Rapini is ready to harvest when its buds have formed. In hot weather, check the plants daily, as the buds quickly open into flowers. Although still edible, once rapini flowers it becomes overly peppery and tough. Cut the main stem to between 10 and 15 centimetres above the coarser lower leaves. Each leaf node (where the leaves emerge from the stem) will produce another bud, so leave some on to enjoy a second crop. Individual buds can also be picked.
Store unwashed rapini in sealed plastic bags in the refrigerator for up to five days.
When to plant
Spring-sown crops should be planted so as to mature well before the heat of summer sets in; fall crops should be planted and harvested before frosts are severe. Use the maturity dates of each variety to calculate the best time to plant the seeds.
In spring, you also need to consider germinating periods; seeds will sprout within a temperature range of 4 to 35°C, taking about 14 days to germinate at 10°C, seven days at 20°C and four days at 26°C. Seedlings will survive light to moderate frosts.
Secrets to success
Growing rapini can be challenging, as the plants can bolt and become hot (overly peppery) and tough.
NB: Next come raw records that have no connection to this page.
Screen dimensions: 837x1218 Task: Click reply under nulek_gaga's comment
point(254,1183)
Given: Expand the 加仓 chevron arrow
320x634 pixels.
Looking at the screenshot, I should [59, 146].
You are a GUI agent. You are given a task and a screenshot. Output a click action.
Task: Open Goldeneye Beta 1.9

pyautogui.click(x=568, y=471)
Here are some strategies for success:
- Grow rapini in cool weather.
- Keep soil moist but not soggy.
- Keep plants well fed and thoroughly weeded.
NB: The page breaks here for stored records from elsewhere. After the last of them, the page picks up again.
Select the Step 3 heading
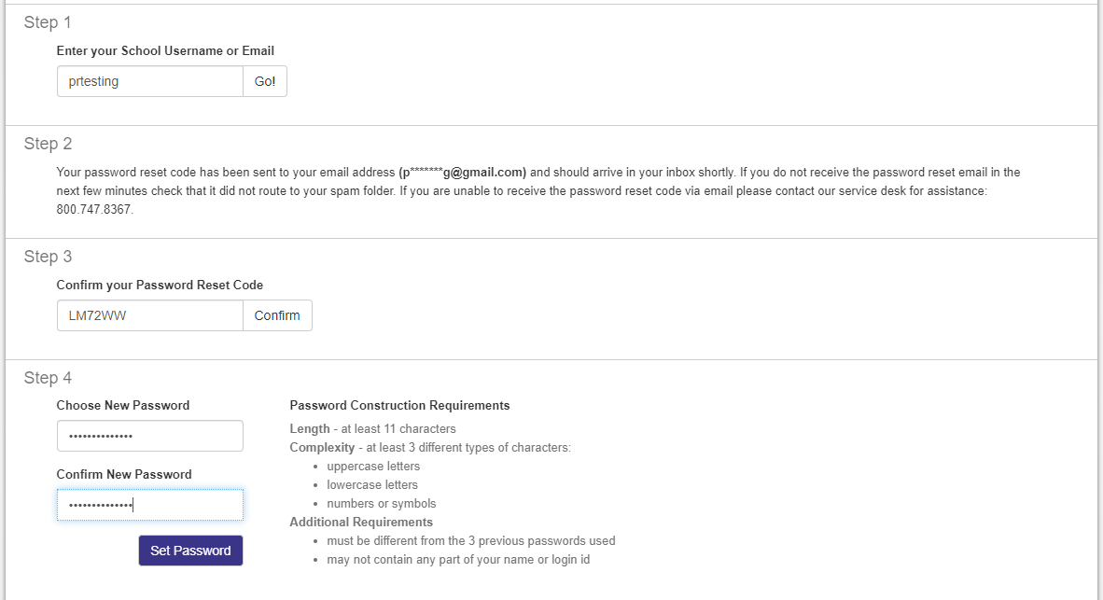1103x600 pixels. (47, 257)
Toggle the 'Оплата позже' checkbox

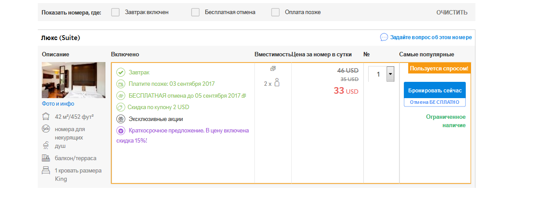pos(276,12)
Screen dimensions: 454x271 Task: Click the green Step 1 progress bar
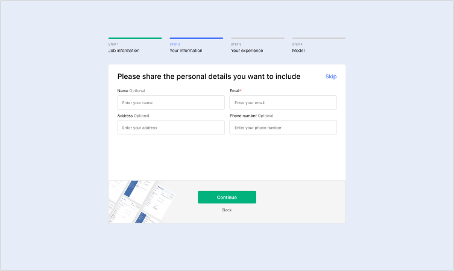pyautogui.click(x=135, y=38)
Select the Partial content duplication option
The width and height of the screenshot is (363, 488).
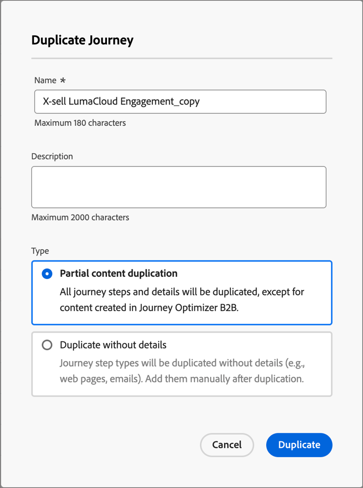(x=46, y=274)
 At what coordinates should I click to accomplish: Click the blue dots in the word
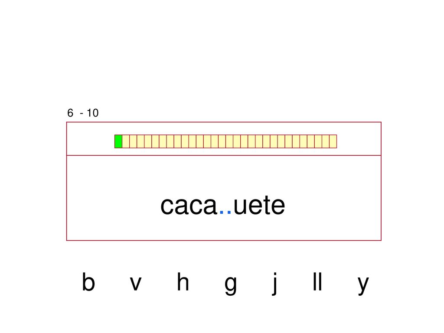coord(225,211)
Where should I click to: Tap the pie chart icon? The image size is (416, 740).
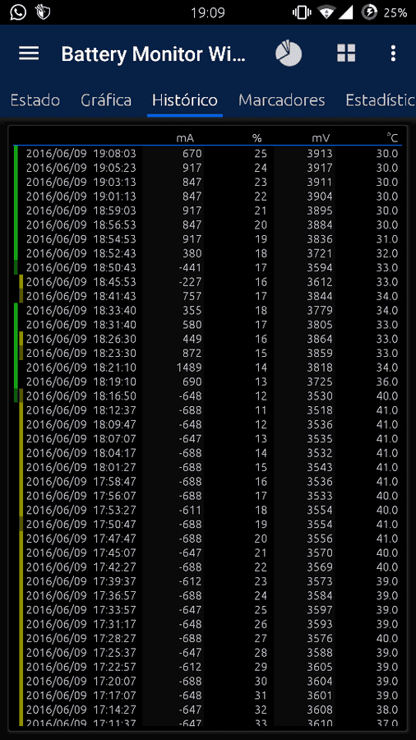289,53
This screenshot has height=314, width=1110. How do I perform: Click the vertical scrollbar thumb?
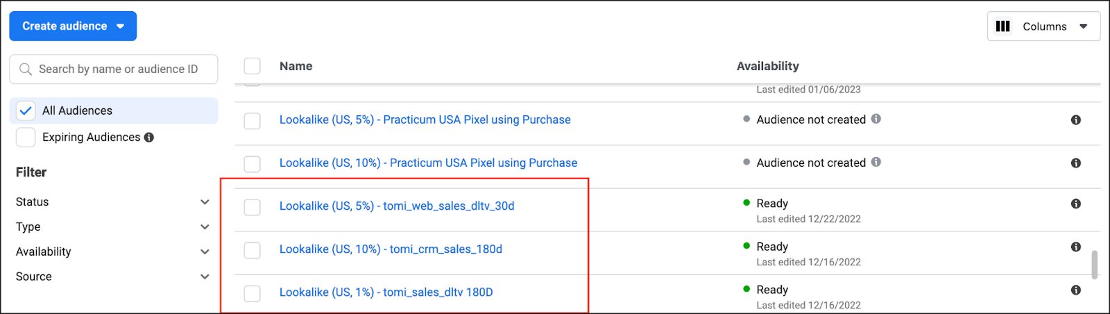pos(1095,265)
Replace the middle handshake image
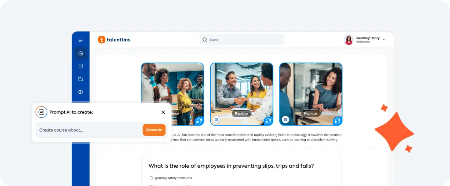 pos(241,113)
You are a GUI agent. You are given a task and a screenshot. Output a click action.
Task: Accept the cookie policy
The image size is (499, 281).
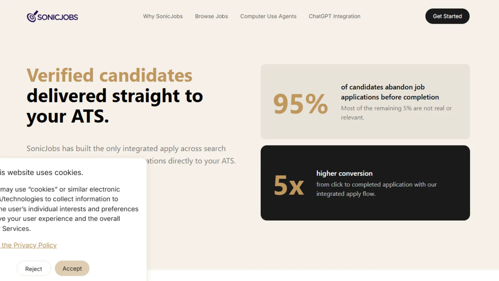coord(72,268)
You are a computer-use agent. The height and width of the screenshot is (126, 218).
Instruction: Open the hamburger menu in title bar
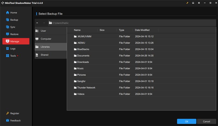(199, 3)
- Plant several varieties to optimize chances of success. 'Sessantina', 'Sorrento', 'Spring Raab' and 'Zamboni' mature quickly and are usually dependable for spring planting, particularly for people having trouble with plants bolting.
To reduce problems with pests and disease:
- Plant in soil that hasn't been used to grow a member of the cabbage family in the last four to five years.
- Remove and destroy any diseased or infested plants; do not compost.
- Do a good fall cleanup by removing and composting dead plants.